• **TASK DIRECTIONS**:
Every single entry should be printed exactly.

• **Stored records**:
━━━━━━━━━━━━━━━━━━━━━━━━━━━━━━

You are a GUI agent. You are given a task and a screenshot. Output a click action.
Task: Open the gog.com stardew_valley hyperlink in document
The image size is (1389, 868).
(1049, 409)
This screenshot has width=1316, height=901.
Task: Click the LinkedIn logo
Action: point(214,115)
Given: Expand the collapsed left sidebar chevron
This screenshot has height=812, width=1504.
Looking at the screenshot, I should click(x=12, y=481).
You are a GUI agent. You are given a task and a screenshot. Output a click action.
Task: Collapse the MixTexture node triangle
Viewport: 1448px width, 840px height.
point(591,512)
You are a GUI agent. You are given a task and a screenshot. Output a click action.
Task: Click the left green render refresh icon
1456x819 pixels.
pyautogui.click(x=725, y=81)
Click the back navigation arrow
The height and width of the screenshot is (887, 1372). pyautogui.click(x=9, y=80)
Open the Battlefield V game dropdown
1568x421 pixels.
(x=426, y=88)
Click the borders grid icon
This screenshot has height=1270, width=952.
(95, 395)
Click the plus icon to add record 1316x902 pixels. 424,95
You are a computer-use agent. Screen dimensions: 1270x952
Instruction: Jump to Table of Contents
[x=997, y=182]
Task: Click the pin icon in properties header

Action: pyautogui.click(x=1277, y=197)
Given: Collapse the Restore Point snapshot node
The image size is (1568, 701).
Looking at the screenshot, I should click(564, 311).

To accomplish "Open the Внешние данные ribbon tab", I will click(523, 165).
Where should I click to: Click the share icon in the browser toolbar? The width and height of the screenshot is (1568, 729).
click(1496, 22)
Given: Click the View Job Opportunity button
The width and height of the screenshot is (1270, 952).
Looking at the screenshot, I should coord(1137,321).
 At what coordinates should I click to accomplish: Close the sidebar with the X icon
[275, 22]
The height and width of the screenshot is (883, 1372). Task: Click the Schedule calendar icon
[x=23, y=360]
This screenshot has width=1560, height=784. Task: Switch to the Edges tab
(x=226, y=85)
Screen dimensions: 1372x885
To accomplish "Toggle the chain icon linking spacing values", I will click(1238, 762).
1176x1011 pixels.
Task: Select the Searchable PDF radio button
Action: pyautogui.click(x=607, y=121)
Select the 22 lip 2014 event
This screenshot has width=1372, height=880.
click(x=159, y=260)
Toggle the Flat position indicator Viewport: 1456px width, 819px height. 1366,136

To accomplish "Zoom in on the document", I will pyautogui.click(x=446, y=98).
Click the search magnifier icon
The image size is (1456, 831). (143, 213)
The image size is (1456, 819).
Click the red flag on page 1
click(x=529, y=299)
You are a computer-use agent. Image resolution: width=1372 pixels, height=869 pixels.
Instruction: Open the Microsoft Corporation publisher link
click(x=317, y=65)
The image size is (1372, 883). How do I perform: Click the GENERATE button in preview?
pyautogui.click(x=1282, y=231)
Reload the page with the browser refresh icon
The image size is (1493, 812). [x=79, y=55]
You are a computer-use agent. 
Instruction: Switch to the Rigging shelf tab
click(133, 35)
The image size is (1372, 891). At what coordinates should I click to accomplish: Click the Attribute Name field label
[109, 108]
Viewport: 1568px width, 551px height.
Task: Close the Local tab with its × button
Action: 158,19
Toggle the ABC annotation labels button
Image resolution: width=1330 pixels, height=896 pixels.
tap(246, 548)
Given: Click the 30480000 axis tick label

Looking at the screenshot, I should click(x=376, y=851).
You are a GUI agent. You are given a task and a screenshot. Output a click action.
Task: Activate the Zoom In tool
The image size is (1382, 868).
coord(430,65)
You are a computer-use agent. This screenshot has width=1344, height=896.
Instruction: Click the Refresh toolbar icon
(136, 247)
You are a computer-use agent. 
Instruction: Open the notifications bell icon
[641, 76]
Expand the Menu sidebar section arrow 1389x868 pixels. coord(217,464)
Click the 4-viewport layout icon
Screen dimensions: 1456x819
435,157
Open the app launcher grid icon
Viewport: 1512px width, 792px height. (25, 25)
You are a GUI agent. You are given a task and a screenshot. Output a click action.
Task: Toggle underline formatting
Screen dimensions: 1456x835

━━━━━━━━━━━━━━━━━━━━━━━━━━━━━━

• **EXERCISE RESPONSE**:
You are a GUI agent. You are given a task and a screenshot. Output a click action.
Task: Open the gog.com stardew_valley hyperlink in document
The image size is (1389, 868).
(1049, 409)
This screenshot has width=1316, height=901.
Task: Click the LinkedIn logo
Action: point(214,115)
Given: Expand the collapsed left sidebar chevron
This screenshot has height=812, width=1504.
Looking at the screenshot, I should click(x=12, y=481).
You are a GUI agent. You are given a task and a screenshot. Output a click action.
Task: Collapse the MixTexture node triangle
Viewport: 1448px width, 840px height.
point(591,512)
You are a GUI agent. You are given a task and a screenshot. Output a click action.
Task: Click the left green render refresh icon
1456x819 pixels.
pyautogui.click(x=725, y=81)
Click the back navigation arrow
The height and width of the screenshot is (887, 1372). pyautogui.click(x=9, y=80)
Open the Battlefield V game dropdown
1568x421 pixels.
(x=426, y=88)
Click the borders grid icon
This screenshot has height=1270, width=952.
(95, 395)
Click the plus icon to add record 1316x902 pixels. 424,95
You are a computer-use agent. Screen dimensions: 1270x952
Instruction: Jump to Table of Contents
[x=997, y=182]
Task: Click the pin icon in properties header

Action: pyautogui.click(x=1277, y=197)
Given: Collapse the Restore Point snapshot node
The image size is (1568, 701).
Looking at the screenshot, I should click(564, 311).

To accomplish "Open the Внешние данные ribbon tab", I will click(523, 165).
Where should I click to: Click the share icon in the browser toolbar? The width and height of the screenshot is (1568, 729).
click(1496, 22)
Given: Click the View Job Opportunity button
The width and height of the screenshot is (1270, 952).
Looking at the screenshot, I should coord(1137,321).
 At what coordinates should I click to accomplish: Close the sidebar with the X icon
[275, 22]
The height and width of the screenshot is (883, 1372). Task: Click the Schedule calendar icon
[x=23, y=360]
This screenshot has width=1560, height=784. Task: Switch to the Edges tab
(x=226, y=85)
Screen dimensions: 1372x885
To accomplish "Toggle the chain icon linking spacing values", I will click(1238, 762).
1176x1011 pixels.
Task: Select the Searchable PDF radio button
Action: pyautogui.click(x=607, y=121)
Select the 22 lip 2014 event
This screenshot has width=1372, height=880.
click(x=159, y=260)
Toggle the Flat position indicator Viewport: 1456px width, 819px height. 1366,136

To accomplish "Zoom in on the document", I will pyautogui.click(x=446, y=98).
Click the search magnifier icon
The image size is (1456, 831). (143, 213)
The image size is (1456, 819).
Click the red flag on page 1
click(x=529, y=299)
You are a computer-use agent. Image resolution: width=1372 pixels, height=869 pixels.
Instruction: Open the Microsoft Corporation publisher link
click(x=317, y=65)
The image size is (1372, 883). How do I perform: Click the GENERATE button in preview?
pyautogui.click(x=1282, y=231)
Reload the page with the browser refresh icon
The image size is (1493, 812). [x=79, y=55]
You are a computer-use agent. 
Instruction: Switch to the Rigging shelf tab
click(133, 35)
The image size is (1372, 891). At what coordinates should I click to accomplish: Click the Attribute Name field label
[109, 108]
Viewport: 1568px width, 551px height.
Task: Close the Local tab with its × button
Action: 158,19
Toggle the ABC annotation labels button
Image resolution: width=1330 pixels, height=896 pixels.
tap(246, 548)
Given: Click the 30480000 axis tick label

Looking at the screenshot, I should click(x=376, y=851).
You are a GUI agent. You are given a task and a screenshot. Output a click action.
Task: Activate the Zoom In tool
The image size is (1382, 868).
coord(430,65)
You are a computer-use agent. This screenshot has width=1344, height=896.
Instruction: Click the Refresh toolbar icon
(136, 247)
You are a computer-use agent. 
Instruction: Open the notifications bell icon
[641, 76]
Expand the Menu sidebar section arrow 1389x868 pixels. coord(217,464)
Click the 4-viewport layout icon
Screen dimensions: 1456x819
435,157
Open the app launcher grid icon
Viewport: 1512px width, 792px height. (25, 25)
You are a GUI agent. You are given a task and a screenshot. Output a click action.
Task: Toggle underline formatting
Screen dimensions: 1456x835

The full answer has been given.